Following the City’s success in setting new records for cycling during the Winter Games, Mayor Gregor Robertson today opened two protected bike lanes on the Dunsmuir Viaduct which connect the Adanac Bikeway with the Downtown and create a safer commute for cyclists.
"We saw during the Winter Games that if we provide convenient alternatives to vehicle travel, people will use them," said Mayor Robertson. "Separated bike lanes are a proven way to attract more people to cycling, and with these new protected bike lanes on the Dunsmuir Viaduct, cyclists now have a safer route into downtown."
During the games, cyclist volumes across the Cambie and Burrard Bridges met summertime levels with an average of 5,000 cyclists riding to and from Downtown Vancouver every day.
The Burrard Bridge and the Adanac Bikeways are the most popular cycling routes to enter and exit the Downtown. By putting in separated bike lanes the City is encouraging more people of all ages and abilities to cycle for transportation and recreation.
Preliminary results for similarly separated bike lanes on Burrard Bridge indicate that between July 13 and September 30, 2009, 26 per cent more cycling trips took place on the bridge. The Burrard Bridge bike trial began on July 13, 2009.
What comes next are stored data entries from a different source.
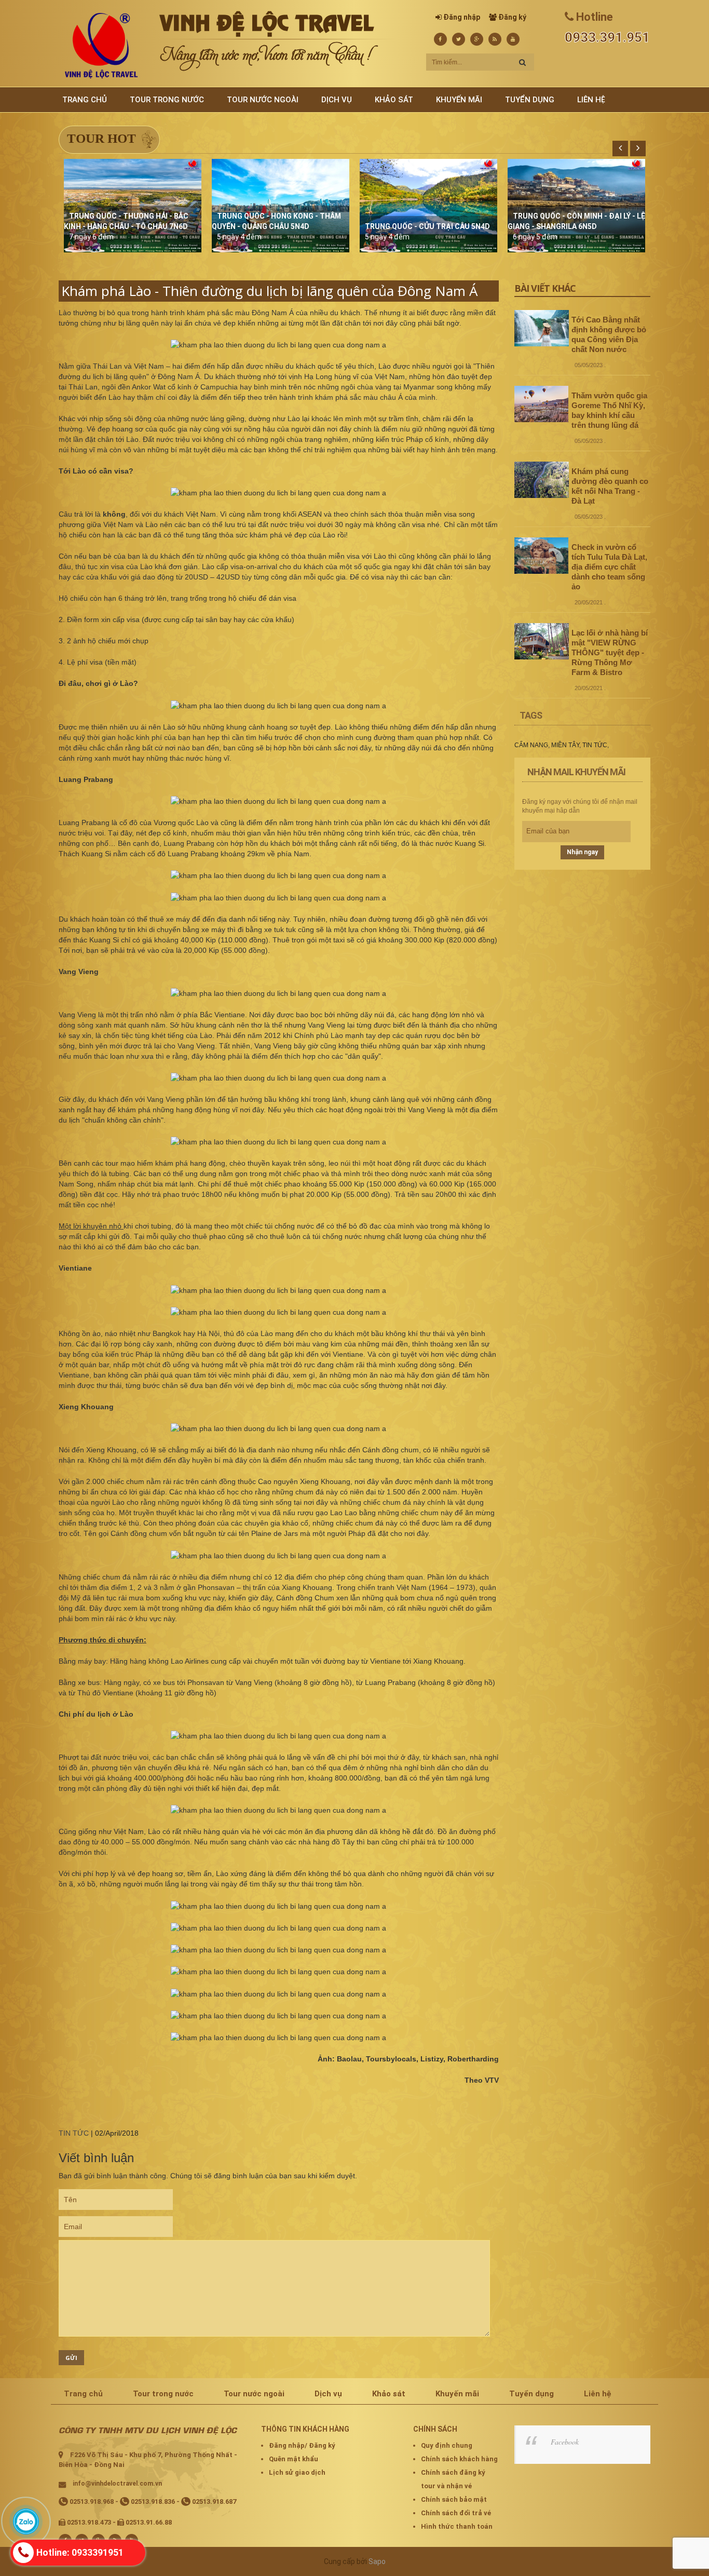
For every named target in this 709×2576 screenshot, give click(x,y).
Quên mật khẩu (293, 2459)
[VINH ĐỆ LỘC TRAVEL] (101, 45)
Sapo (377, 2561)
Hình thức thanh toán (457, 2526)
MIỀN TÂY (565, 745)
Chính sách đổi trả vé (456, 2513)
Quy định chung (446, 2445)
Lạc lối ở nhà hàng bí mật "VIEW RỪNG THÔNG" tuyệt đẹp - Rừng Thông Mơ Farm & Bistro (609, 652)
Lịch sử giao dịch (297, 2472)
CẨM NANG (531, 745)
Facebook (565, 2442)
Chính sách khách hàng (459, 2459)
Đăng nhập (461, 17)
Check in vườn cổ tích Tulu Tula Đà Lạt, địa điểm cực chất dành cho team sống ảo (609, 567)
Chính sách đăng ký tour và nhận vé (453, 2479)
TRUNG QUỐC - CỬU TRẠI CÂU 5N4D (427, 226)
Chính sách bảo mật (454, 2499)
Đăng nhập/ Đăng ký (302, 2445)
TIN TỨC (74, 2133)
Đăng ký (512, 17)
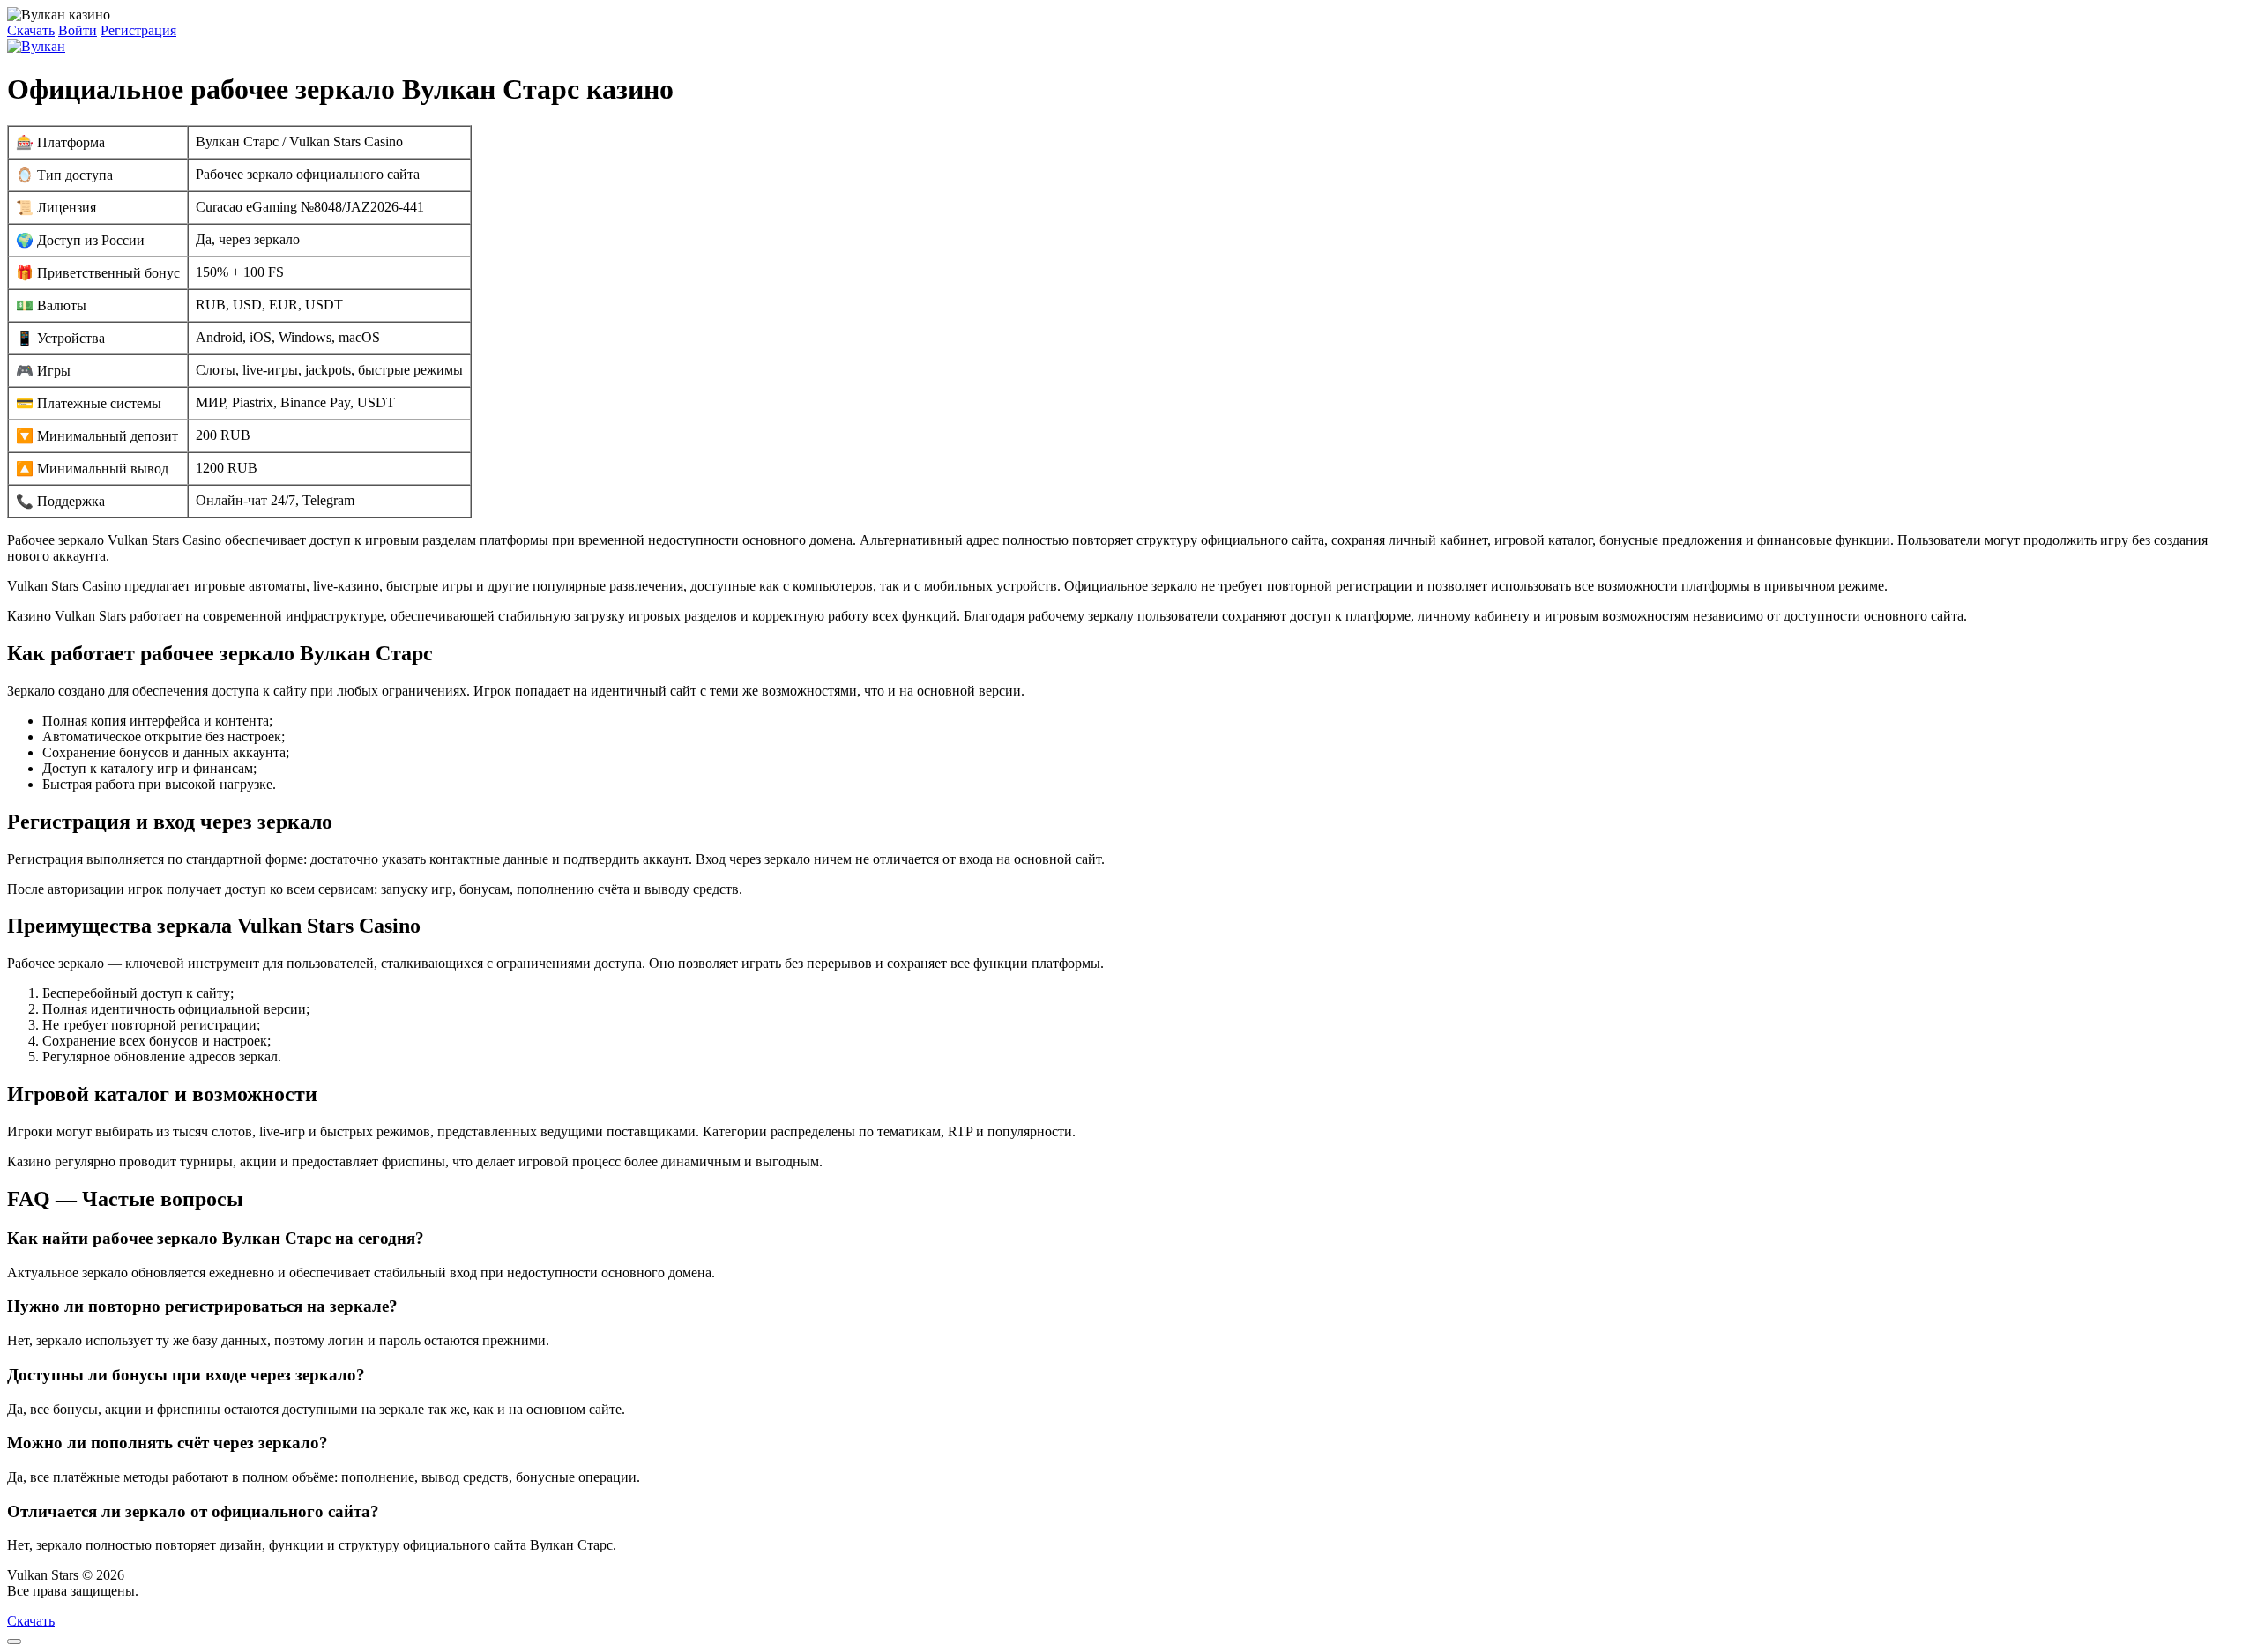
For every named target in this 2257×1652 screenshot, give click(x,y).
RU (152, 1590)
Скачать (31, 30)
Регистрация (138, 30)
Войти (77, 30)
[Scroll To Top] (14, 1641)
Bike lanes were created on Dunsmuir Viaduct while the viaduct was closed during Games time. Existing concrete gravity barriers were relocated from the south to the north side of the viaduct. There are still two lanes for vehicle traffic on the viaduct.
The six-month demonstration on the viaduct will compare cyclist and vehicle traffic before and during the demonstration.
Cycling is the fastest growing mode of transportation in Vancouver, and the City’s award-winning network of bike routes has doubled in size over the last 10 years. Vancouver now has over 400 lane-kilometers of bike facilities.